By Lisa Baertlein
LOS ANGELES (Reuters) -Railroads and importers must remove cargo that is stacking up at the nation’s busiest seaport in Los Angeles to avoid exacerbating supply chain congestion, the port chief said on Wednesday.
“We must take action on this issue immediately to avoid a nationwide logjam,” Port of Los Angeles Executive Director Gene Seroka said on a media call.
Rail service disruptions are slowing U.S. cargo flows and helping to stoke inflation, which is at a 40-year high.

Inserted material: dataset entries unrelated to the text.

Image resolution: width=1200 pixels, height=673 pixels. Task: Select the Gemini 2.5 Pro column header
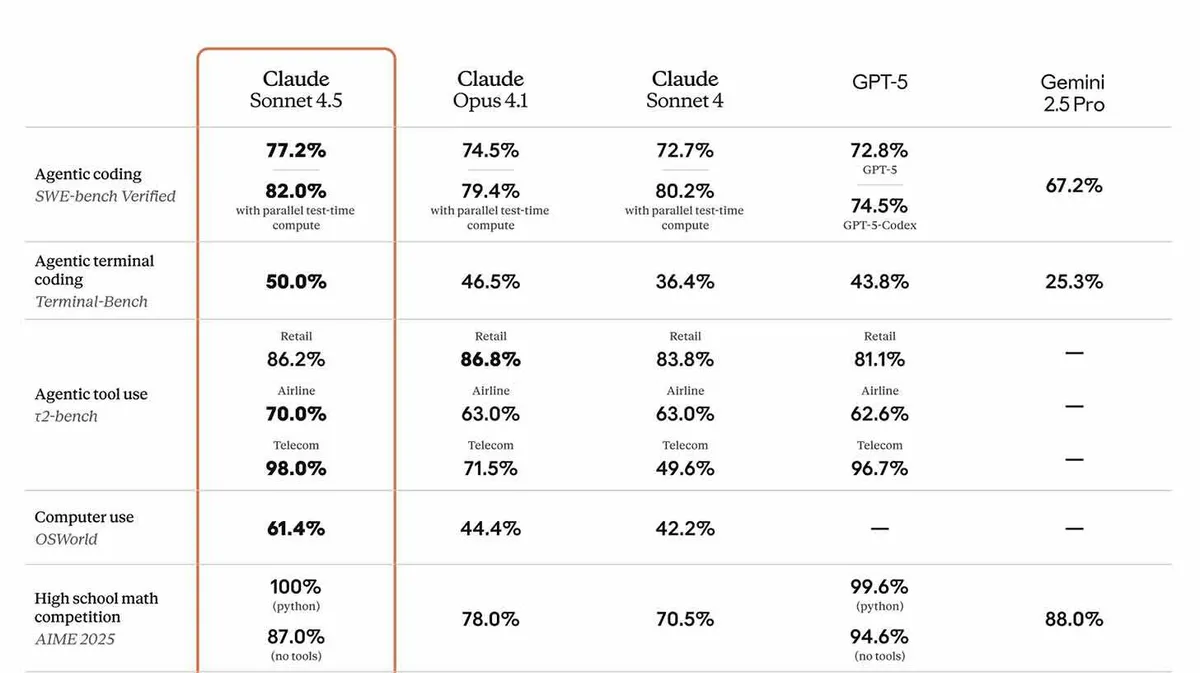[x=1073, y=93]
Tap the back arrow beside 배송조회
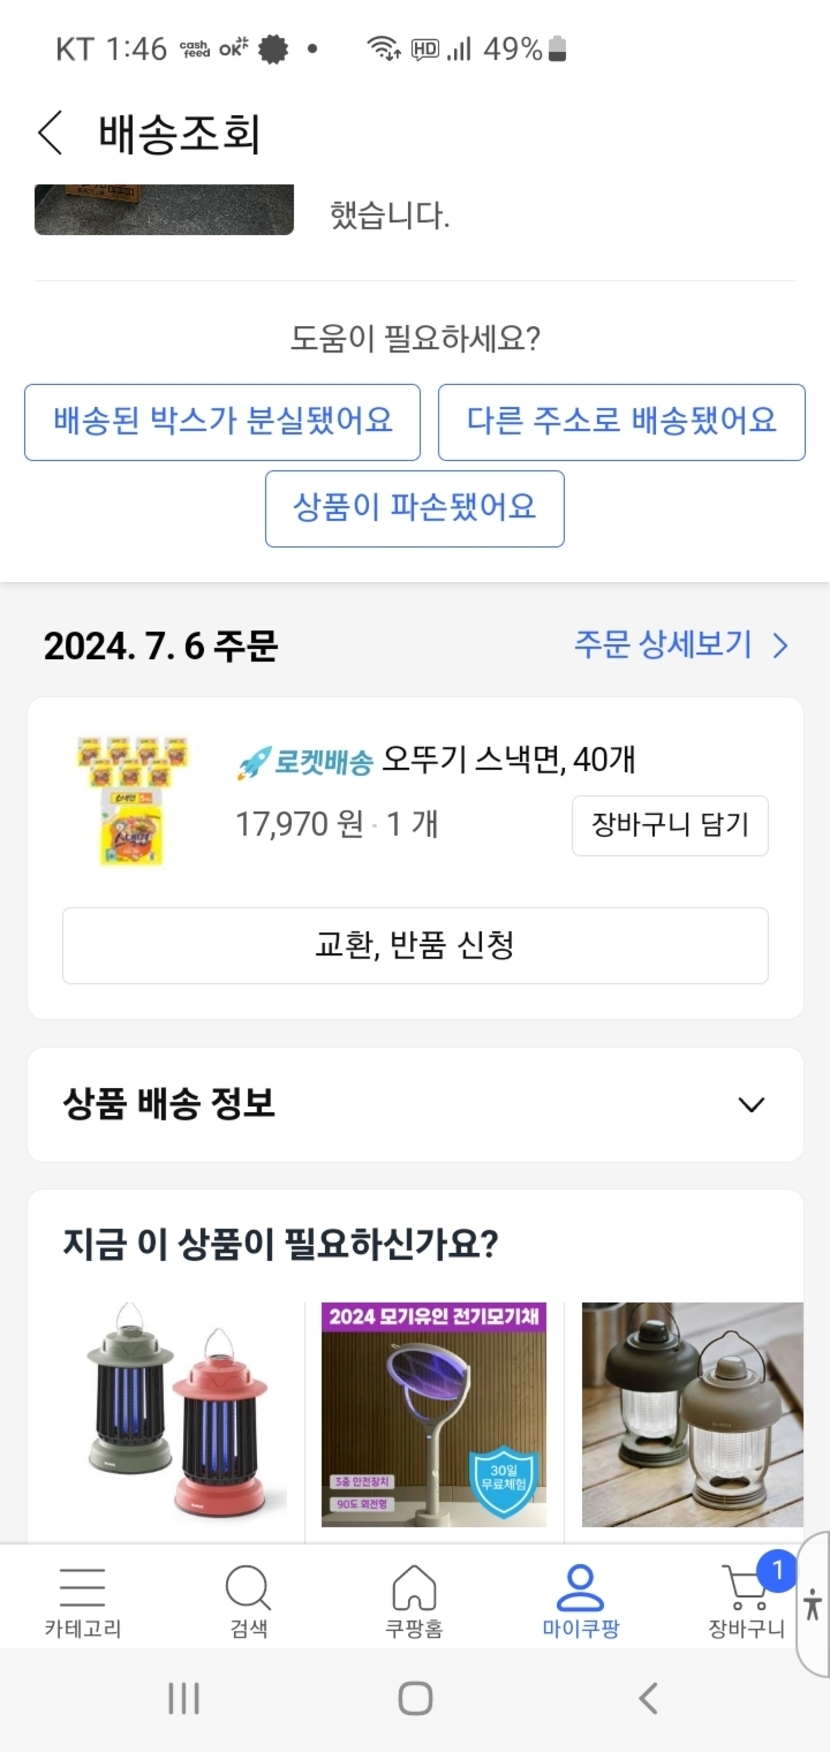 tap(50, 133)
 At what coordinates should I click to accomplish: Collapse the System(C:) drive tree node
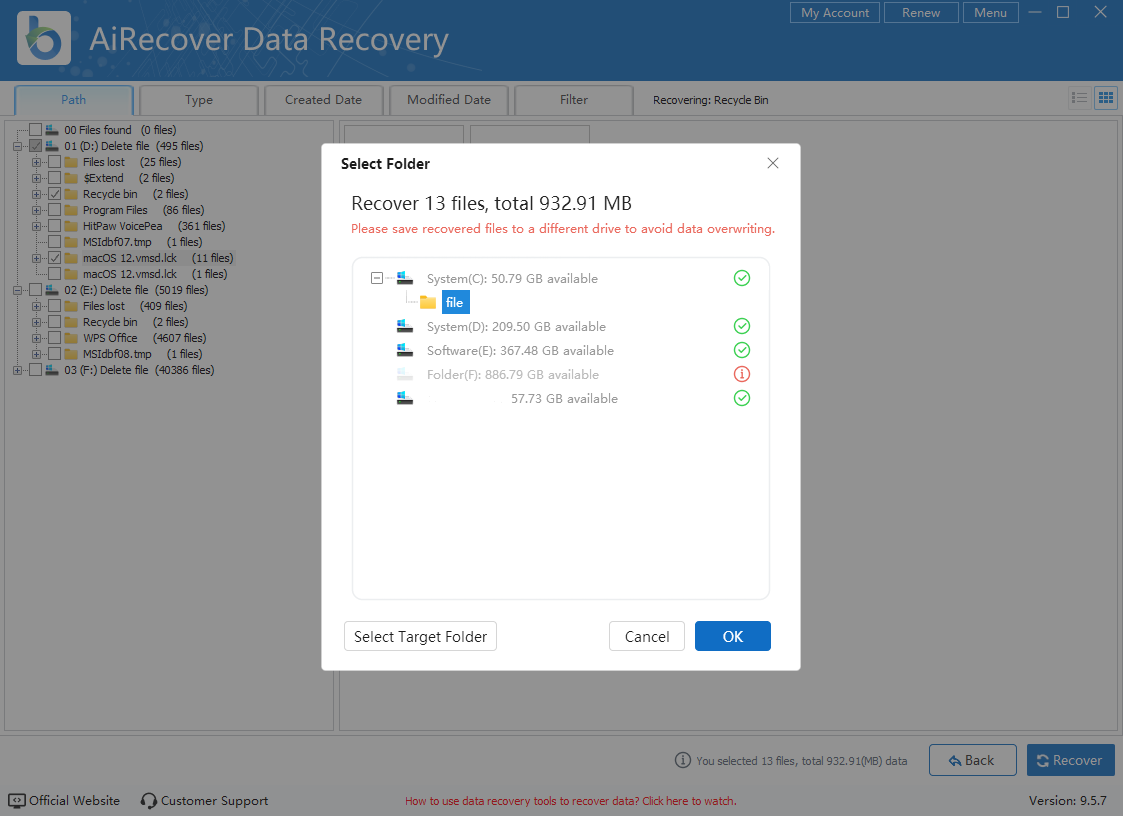click(377, 279)
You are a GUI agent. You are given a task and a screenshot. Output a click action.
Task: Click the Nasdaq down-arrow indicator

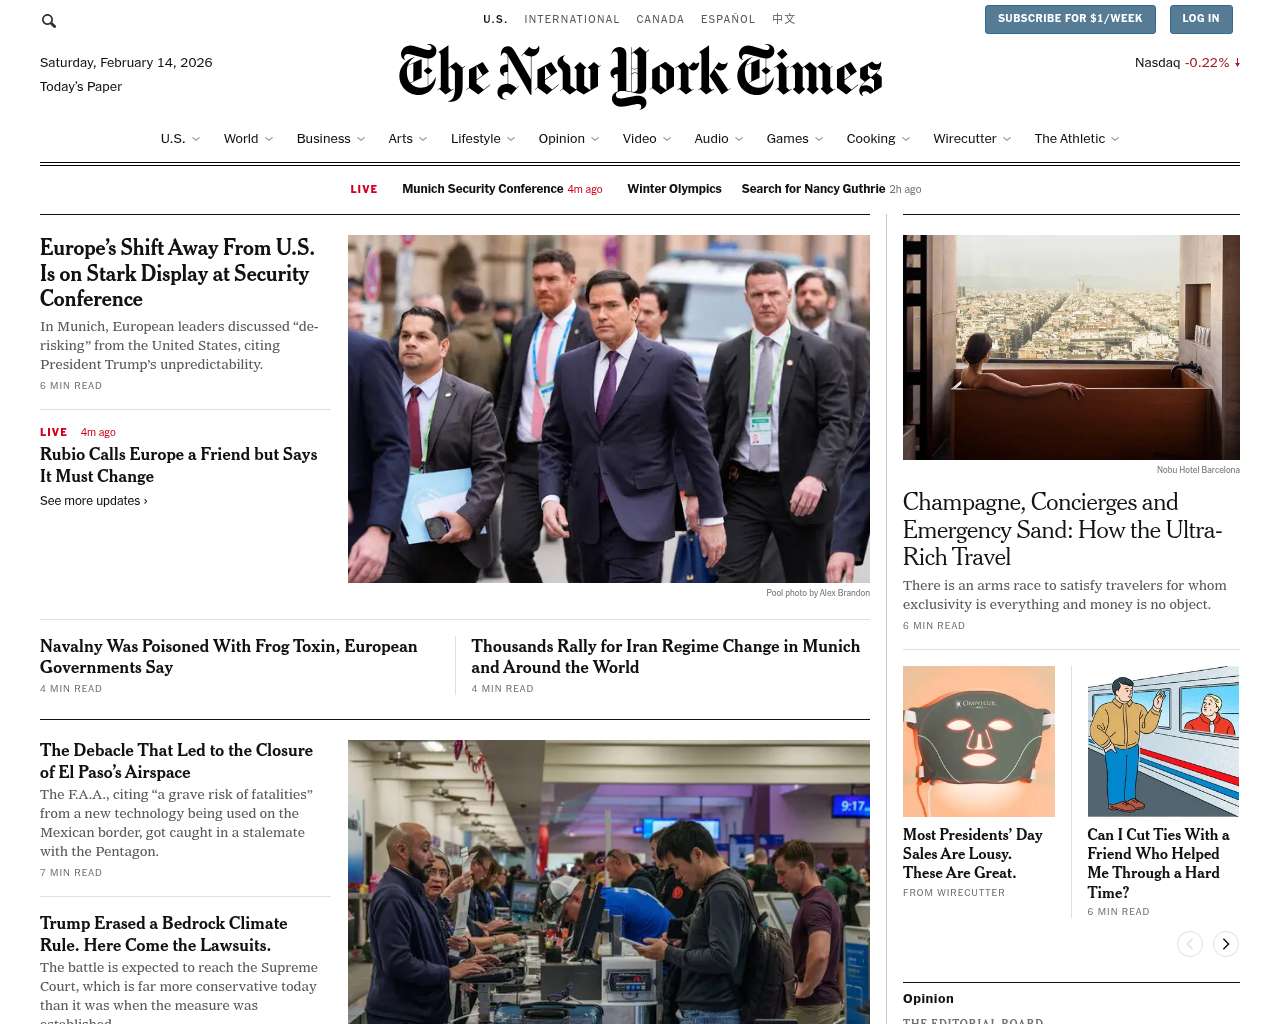(x=1237, y=62)
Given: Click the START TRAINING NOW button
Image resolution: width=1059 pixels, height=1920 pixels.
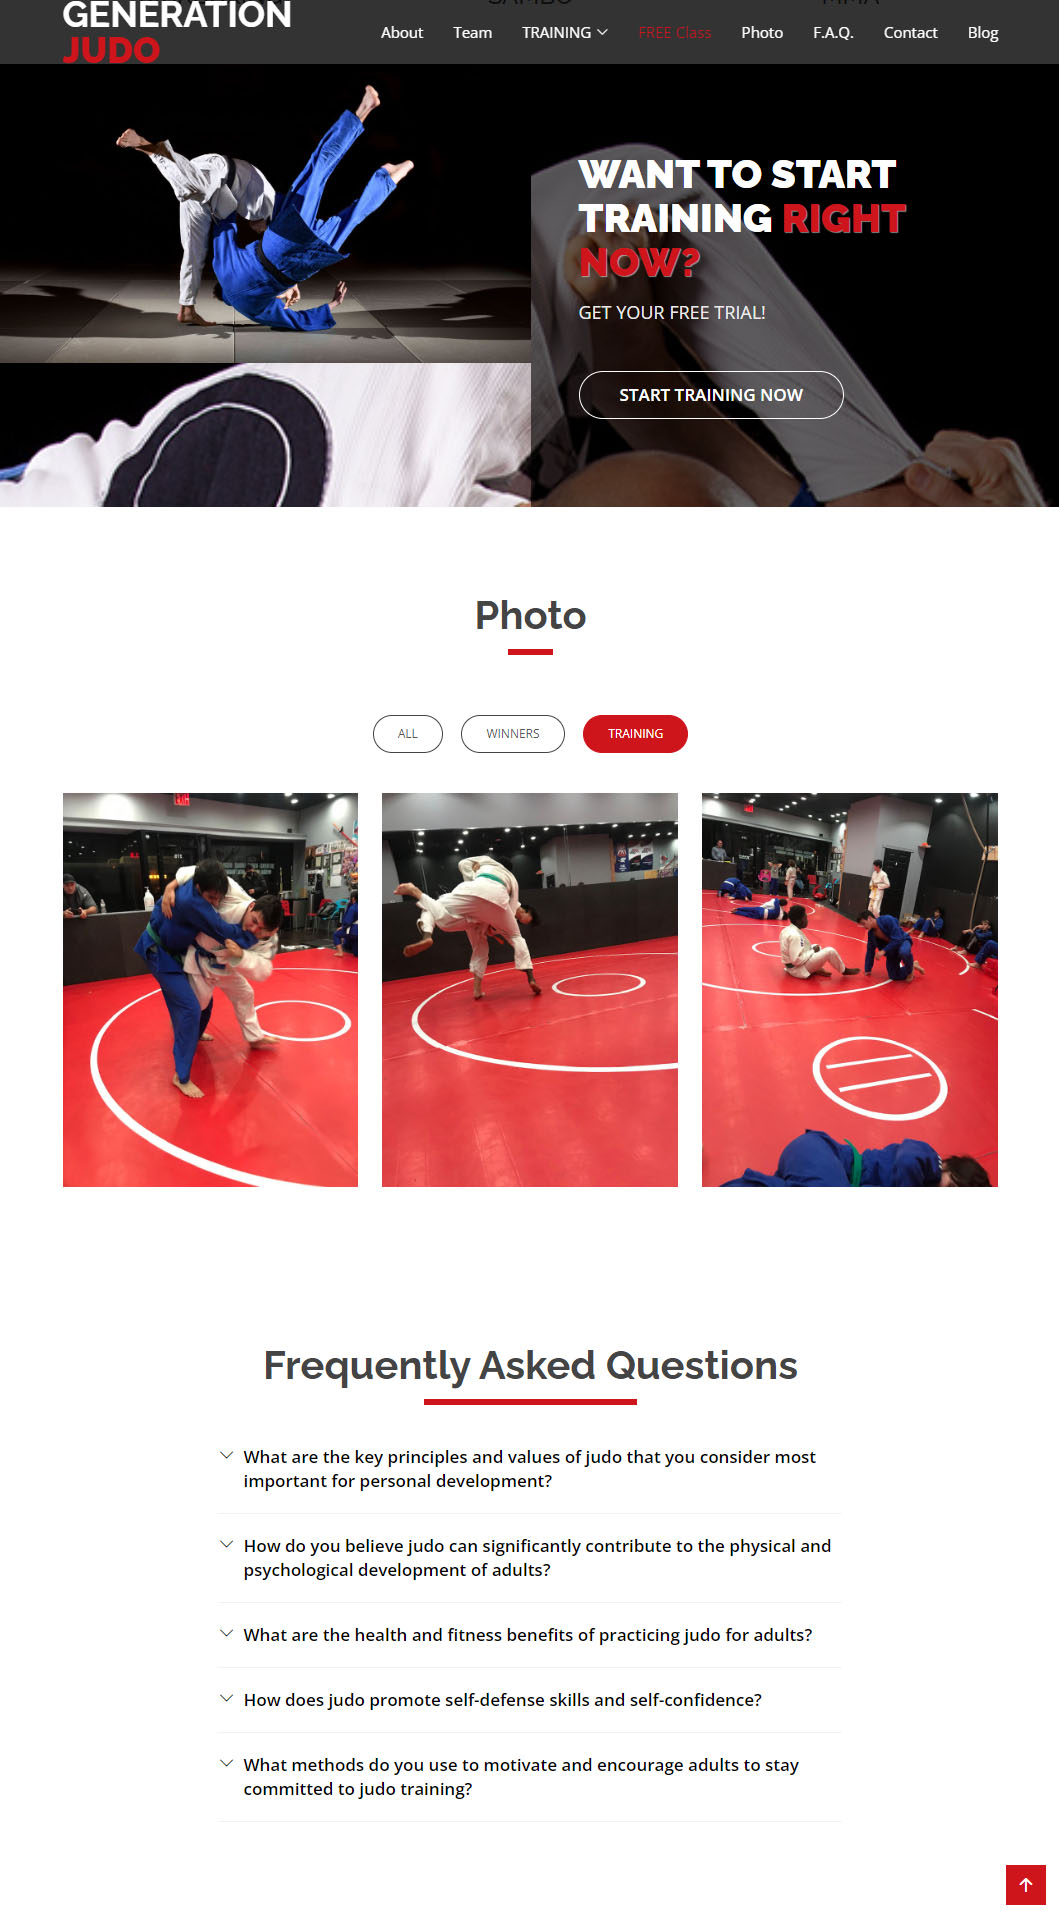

Resulting backlogs at the Port of Los Angeles threaten to undo progress workers have made clearing docks after pandemic-fueled imports inundated the property and left more than 100 ships queueing offshore.
More than 29,000 rail containers are sitting on Southern California port docks. That number should not be more than 9,000, Seroka said.
He called on importers to expedite container pickups and on railroads to send crews, locomotives and rail cars to the port to evacuate the goods.
Union Pacific and Berkshire Hathaway-owned BNSF serve the Port of Los Angeles. They and other major U.S. railroads slashed jobs and mothballed equipment before the pandemic upended the nation’s transportation systems.
Contract negotiations between those railroads and unions representing 115,000 of their workers have deadlocked after more than two years. Both sides in the talks expect President Joe Biden to appoint a panel to recommend terms for a deal.
The railroads’ cost-cutting moves stoked profits but “there wasn’t any buffer” for demand shocks and service disruptions caused by home-bound shoppers’ binge on exercise equipment, furniture, appliances and other goods, Stifel analyst Ben Nolan said.
Shipping containers clogged railroad connections in Chicago and other points in the Midwest before rippling out to other parts of the country.
Union Pacific and BNSF say they are working to address labor and equipment shortages. They said their operations are dependent on prompt cargo pickups and quick equipment returns.